> _EXERCISE GOAL_: Reproduce the data verbatim, from the line with "Expand the post options chevron menu" to the line with "[x=511, y=314]".

> _RAW DATA_:
-----

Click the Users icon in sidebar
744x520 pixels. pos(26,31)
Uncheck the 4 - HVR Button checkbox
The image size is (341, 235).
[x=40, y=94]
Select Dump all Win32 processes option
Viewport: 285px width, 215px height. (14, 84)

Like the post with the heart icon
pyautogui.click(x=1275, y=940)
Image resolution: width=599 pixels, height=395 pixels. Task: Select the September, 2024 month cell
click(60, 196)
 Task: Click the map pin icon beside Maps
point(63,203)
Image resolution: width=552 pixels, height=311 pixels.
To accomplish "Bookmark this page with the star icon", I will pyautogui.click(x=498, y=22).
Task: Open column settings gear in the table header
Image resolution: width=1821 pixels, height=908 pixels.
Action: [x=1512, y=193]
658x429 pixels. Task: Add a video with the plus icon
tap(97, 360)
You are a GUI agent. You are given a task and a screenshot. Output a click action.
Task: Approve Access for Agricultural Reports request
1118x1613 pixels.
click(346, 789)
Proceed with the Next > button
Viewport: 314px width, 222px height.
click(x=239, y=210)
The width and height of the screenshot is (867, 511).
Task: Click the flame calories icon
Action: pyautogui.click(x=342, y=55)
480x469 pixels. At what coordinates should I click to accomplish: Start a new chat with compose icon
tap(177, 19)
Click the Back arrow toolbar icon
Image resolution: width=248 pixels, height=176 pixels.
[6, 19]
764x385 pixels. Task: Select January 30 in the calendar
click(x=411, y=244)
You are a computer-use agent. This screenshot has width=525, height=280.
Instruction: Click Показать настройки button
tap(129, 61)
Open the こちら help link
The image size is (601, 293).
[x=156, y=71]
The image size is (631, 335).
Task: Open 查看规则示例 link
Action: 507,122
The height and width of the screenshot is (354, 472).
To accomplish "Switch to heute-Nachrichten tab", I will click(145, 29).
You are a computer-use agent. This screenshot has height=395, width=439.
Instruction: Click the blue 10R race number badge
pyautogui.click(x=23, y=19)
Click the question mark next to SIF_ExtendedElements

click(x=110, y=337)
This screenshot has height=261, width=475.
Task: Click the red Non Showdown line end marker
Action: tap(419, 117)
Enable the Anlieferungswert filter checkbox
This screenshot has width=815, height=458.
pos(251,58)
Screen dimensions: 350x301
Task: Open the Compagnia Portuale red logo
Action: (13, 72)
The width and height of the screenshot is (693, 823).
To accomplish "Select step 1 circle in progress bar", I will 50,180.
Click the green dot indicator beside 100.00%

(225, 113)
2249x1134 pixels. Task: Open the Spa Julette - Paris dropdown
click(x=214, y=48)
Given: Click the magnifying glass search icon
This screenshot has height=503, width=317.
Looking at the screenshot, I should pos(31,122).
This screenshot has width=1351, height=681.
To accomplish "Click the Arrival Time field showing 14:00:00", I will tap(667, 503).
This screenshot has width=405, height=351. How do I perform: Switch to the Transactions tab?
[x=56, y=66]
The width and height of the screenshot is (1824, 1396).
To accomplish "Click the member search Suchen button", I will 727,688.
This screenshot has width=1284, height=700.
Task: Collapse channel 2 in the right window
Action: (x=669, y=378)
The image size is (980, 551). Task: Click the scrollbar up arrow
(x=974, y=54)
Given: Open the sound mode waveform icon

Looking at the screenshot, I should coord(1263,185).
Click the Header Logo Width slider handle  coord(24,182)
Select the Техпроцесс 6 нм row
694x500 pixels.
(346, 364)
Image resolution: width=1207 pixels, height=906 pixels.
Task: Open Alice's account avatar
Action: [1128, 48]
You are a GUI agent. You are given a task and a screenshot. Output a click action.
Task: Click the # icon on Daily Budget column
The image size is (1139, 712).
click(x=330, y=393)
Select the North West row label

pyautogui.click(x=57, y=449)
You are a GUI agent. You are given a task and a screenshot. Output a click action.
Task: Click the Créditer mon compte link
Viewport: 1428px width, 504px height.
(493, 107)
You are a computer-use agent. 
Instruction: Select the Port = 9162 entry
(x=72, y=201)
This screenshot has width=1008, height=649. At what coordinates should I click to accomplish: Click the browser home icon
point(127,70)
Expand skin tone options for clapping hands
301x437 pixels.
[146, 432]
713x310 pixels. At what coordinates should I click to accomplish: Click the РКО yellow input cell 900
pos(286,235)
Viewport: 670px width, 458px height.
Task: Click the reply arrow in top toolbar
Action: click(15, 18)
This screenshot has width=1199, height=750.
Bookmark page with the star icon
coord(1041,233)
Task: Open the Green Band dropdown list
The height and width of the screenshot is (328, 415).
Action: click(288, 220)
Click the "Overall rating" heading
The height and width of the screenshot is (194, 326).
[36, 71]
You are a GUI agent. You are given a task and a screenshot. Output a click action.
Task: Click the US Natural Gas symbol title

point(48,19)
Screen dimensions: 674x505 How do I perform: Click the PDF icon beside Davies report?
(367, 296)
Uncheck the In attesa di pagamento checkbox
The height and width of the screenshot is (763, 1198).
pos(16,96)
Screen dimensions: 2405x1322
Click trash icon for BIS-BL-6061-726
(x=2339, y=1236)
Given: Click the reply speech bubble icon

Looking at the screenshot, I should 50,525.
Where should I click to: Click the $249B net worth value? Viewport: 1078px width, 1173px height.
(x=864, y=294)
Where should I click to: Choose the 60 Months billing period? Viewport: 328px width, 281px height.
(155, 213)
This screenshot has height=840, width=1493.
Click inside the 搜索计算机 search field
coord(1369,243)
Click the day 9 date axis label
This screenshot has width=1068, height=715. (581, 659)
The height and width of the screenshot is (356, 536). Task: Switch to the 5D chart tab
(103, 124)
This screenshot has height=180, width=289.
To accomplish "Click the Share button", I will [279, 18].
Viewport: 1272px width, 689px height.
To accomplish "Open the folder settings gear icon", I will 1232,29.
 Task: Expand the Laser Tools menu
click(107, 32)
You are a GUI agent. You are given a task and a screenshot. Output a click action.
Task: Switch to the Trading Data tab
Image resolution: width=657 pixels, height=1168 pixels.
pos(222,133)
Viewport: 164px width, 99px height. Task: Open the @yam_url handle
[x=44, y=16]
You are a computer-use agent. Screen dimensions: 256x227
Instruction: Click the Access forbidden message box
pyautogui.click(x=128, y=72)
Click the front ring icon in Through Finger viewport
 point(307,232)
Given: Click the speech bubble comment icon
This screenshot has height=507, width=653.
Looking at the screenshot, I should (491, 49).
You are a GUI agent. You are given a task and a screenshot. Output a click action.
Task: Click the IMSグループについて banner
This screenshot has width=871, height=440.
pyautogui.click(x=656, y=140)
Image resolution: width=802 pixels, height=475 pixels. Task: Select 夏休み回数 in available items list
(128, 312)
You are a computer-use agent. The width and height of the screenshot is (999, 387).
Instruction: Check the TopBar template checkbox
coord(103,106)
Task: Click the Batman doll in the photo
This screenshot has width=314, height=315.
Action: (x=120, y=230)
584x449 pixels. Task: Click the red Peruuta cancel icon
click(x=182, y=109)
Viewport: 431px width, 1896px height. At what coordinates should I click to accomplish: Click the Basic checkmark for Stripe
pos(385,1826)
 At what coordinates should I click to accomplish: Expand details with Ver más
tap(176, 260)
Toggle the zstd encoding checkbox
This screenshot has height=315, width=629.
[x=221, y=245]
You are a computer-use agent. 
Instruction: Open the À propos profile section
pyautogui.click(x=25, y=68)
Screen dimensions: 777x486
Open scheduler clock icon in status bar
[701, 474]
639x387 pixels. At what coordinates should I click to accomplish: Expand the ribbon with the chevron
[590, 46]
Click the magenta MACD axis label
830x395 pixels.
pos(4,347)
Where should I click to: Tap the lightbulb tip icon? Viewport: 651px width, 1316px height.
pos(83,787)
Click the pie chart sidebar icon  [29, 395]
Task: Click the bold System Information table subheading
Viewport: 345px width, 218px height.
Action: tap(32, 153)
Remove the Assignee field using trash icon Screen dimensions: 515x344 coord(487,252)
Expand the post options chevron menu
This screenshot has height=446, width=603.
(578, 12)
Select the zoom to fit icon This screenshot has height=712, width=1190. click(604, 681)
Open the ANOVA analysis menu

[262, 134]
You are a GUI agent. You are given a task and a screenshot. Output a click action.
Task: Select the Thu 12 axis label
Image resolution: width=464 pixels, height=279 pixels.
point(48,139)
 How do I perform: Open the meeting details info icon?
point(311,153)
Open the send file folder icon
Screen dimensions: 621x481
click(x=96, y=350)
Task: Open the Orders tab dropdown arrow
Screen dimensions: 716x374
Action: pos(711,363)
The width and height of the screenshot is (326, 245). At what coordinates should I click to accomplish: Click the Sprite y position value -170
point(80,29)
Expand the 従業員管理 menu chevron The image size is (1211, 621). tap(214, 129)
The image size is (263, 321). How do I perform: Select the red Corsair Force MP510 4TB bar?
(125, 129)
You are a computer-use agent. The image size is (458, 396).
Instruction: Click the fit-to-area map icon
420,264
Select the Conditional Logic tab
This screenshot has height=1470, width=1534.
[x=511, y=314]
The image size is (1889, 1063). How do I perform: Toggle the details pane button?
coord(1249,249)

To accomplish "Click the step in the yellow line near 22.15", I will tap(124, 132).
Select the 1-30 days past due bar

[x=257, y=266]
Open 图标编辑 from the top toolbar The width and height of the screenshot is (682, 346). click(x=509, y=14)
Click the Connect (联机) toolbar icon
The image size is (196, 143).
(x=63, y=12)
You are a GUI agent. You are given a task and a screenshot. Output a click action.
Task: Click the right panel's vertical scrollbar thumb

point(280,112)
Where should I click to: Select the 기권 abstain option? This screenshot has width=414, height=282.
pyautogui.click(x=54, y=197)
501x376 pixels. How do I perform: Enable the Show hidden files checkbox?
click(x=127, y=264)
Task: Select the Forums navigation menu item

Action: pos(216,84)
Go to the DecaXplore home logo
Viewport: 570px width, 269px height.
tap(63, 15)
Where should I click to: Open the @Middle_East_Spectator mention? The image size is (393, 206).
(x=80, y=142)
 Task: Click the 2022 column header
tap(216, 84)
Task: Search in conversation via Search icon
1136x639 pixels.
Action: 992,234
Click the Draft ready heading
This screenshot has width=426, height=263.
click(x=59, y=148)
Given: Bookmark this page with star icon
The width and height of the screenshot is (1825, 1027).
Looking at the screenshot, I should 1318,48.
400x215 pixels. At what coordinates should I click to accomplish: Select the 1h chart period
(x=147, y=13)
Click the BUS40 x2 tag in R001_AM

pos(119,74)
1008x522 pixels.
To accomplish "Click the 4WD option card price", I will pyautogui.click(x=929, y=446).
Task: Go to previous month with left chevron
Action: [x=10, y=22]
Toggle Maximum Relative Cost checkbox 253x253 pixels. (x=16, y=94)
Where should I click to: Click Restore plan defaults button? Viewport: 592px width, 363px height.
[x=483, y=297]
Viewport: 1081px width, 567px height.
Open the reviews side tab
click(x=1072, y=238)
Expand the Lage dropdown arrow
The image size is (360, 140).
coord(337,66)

-----

> _RESPONSE TO THIS TASK_:
Expand the post options chevron menu
This screenshot has height=446, width=603.
(578, 12)
Select the zoom to fit icon This screenshot has height=712, width=1190. click(604, 681)
Open the ANOVA analysis menu

[262, 134]
You are a GUI agent. You are given a task and a screenshot. Output a click action.
Task: Select the Thu 12 axis label
Image resolution: width=464 pixels, height=279 pixels.
point(48,139)
 How do I perform: Open the meeting details info icon?
point(311,153)
Open the send file folder icon
Screen dimensions: 621x481
click(x=96, y=350)
Task: Open the Orders tab dropdown arrow
Screen dimensions: 716x374
Action: pos(711,363)
The width and height of the screenshot is (326, 245). At what coordinates should I click to accomplish: Click the Sprite y position value -170
point(80,29)
Expand the 従業員管理 menu chevron The image size is (1211, 621). tap(214, 129)
The image size is (263, 321). How do I perform: Select the red Corsair Force MP510 4TB bar?
(125, 129)
You are a computer-use agent. The image size is (458, 396).
Instruction: Click the fit-to-area map icon
420,264
Select the Conditional Logic tab
This screenshot has height=1470, width=1534.
[x=511, y=314]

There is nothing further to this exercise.